* Strange stop-signal behavior in multithreaded program with defunct main
@ 2008-10-29 4:29 Michael Kerrisk
2008-10-30 11:00 ` Oleg Nesterov
0 siblings, 1 reply; 4+ messages in thread
From: Michael Kerrisk @ 2008-10-29 4:29 UTC (permalink / raw)
To: lkml
Cc: Oleg Nesterov, Alan Cox, Bert Wesarg, Ingo Molnar, Roland McGrath,
Linus Torvalds
Bert Wesarg described a scenario that I quickly replicated on
2.6.28-rc2 (and 2.6.25 -- it's not a regression in 2.6.28-rc)
using the program below: if we have a multithreaded process
with a defunct main thread running on a tty, and that
process is sent a stop signal (either ^Z (SIGTSTP) or a stop
signal sent from another terminal using kill(1)), then:
a) the terminal is locked up; and
b) the program is unresponsive to any other signal, except SIGKILL
or SIGCONT.
An example run:
$ ./pthreads_zombie_main 1 # Creates one thread besides main
0: 0
0: 1
0: 2
^Z
At this point, no shell prompt appears, and typing ^C (or ^\) has no
effect.

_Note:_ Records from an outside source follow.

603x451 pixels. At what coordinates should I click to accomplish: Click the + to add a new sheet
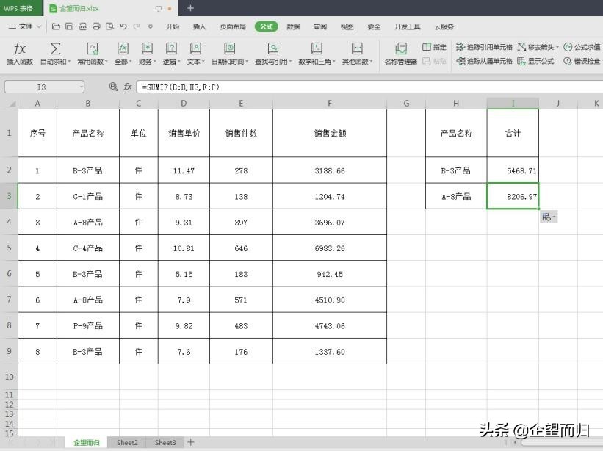190,442
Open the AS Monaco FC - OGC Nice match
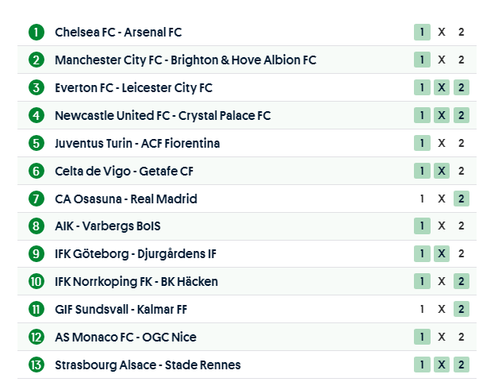Viewport: 498px width, 382px height. 125,338

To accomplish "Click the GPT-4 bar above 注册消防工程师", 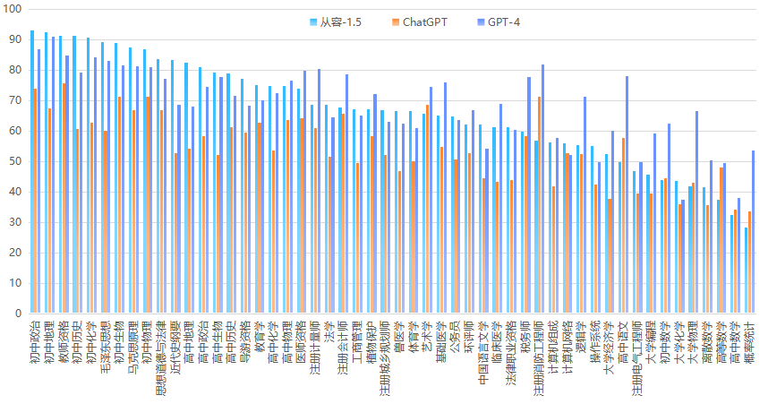I will [542, 189].
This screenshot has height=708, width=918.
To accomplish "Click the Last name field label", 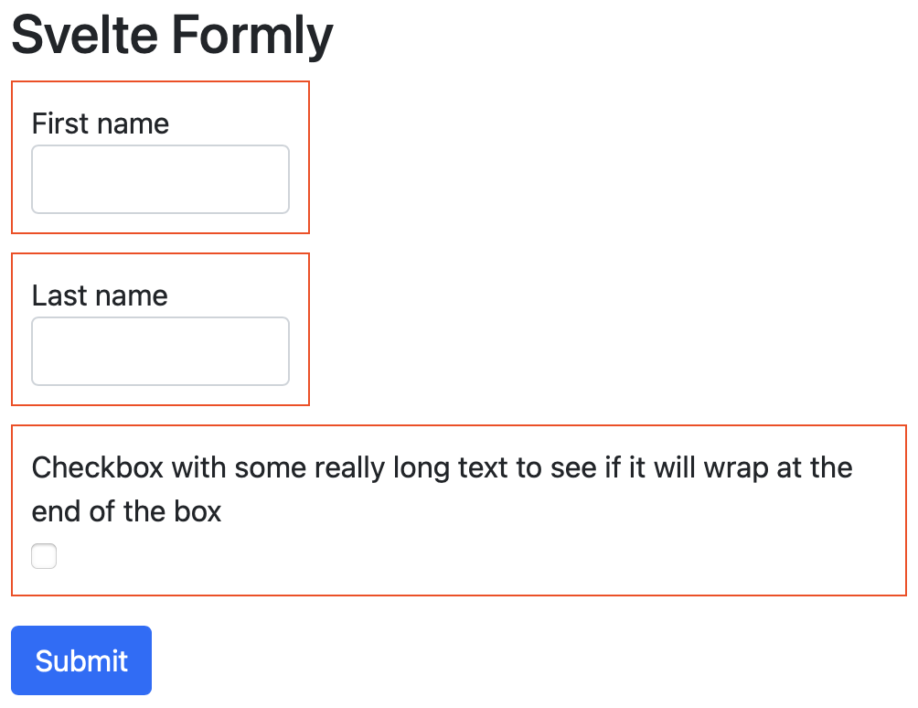I will point(99,295).
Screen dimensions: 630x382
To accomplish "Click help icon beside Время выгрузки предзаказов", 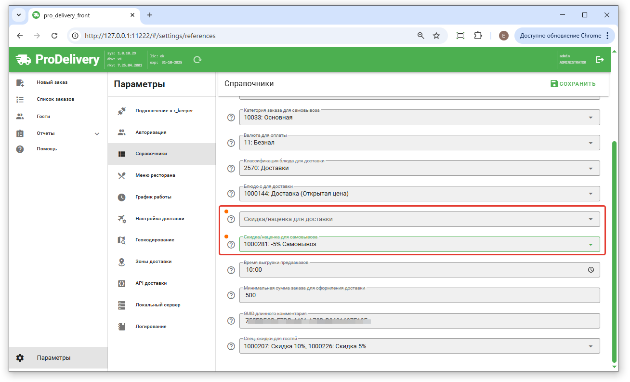I will (231, 270).
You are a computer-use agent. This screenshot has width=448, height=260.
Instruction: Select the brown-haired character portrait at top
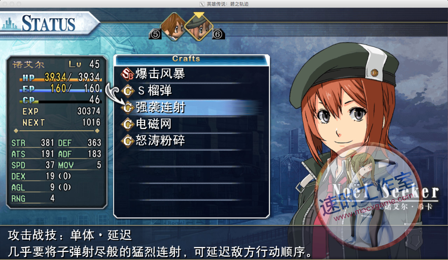[x=173, y=27]
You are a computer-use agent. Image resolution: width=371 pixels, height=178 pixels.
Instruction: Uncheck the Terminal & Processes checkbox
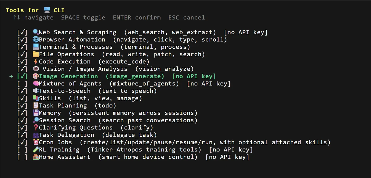click(22, 47)
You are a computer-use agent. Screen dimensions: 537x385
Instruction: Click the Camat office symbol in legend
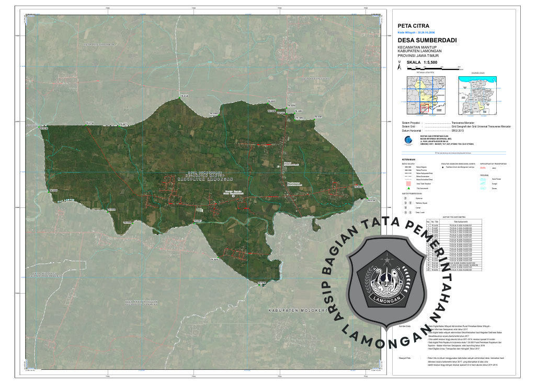[x=405, y=208]
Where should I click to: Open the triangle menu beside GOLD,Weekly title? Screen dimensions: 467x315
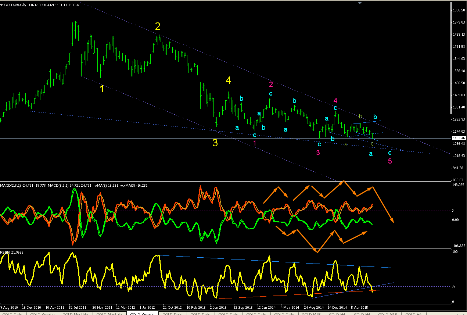point(2,5)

The process can be killed (and the terminal restored) by sending
SIGKILL from another terminal. (If one instead types ^C at the terminal,
and then sends SIGCONT from another terminal, then the terminal is restored
and the program can be seen (via $?) to have terminated because of
SIGINT.)
I'm (wildly) guessing that there is some problem in the terminal driver's
understanding of the state and identify of the foreground job, but am not
sure how to analyze this further. (I couldn't find a bug report or LKML
thread that seemed to describe exactly this problem.) Ideas?
Cheers,
Michael
/* pthreads_zombie_main.c */
#include <pthread.h>
#include <string.h>
#include <stdio.h>
#include <stdlib.h>
#include <unistd.h>
#include <errno.h>
#include <assert.h>
#define errExitEN(en, msg) { errno = en; perror(msg); \
exit(EXIT_FAILURE); }
static void *
thread_start(void *arg)
{
int tnum = (int) arg;
int j;
for (j = 0; ; j++) {
sleep(3);
printf("%d: %d\n", tnum, j);
}
}
int
main(int argc, char *argv[])
{
int s, tnum;
pthread_t thr;
if (argc != 2) {
fprintf(stderr, "Usage: %s <num-threads>\n", argv[0]);
exit(EXIT_SUCCESS);
}
for (tnum = 0; tnum < atoi(argv[1]); tnum++) {
s = pthread_create(&thr, NULL, &thread_start, (void *) tnum);
if (s != 0)
errExitEN(s, "pthread_create");
}
pthread_exit(NULL);
}
^ permalink raw reply [flat|nested] 4+ messages in thread
* Re: Strange stop-signal behavior in multithreaded program with defunct main
2008-10-29 4:29 Strange stop-signal behavior in multithreaded program with defunct main Michael Kerrisk
@ 2008-10-30 11:00 ` Oleg Nesterov
2008-10-30 15:55 ` Michael Kerrisk
0 siblings, 1 reply; 4+ messages in thread
From: Oleg Nesterov @ 2008-10-30 11:00 UTC (permalink / raw)
To: Michael Kerrisk
Cc: lkml, Alan Cox, Bert Wesarg, Ingo Molnar, Roland McGrath,
Linus Torvalds
On 10/28, Michael Kerrisk wrote:
>
> Bert Wesarg described a scenario that I quickly replicated on
> 2.6.28-rc2 (and 2.6.25 -- it's not a regression in 2.6.28-rc)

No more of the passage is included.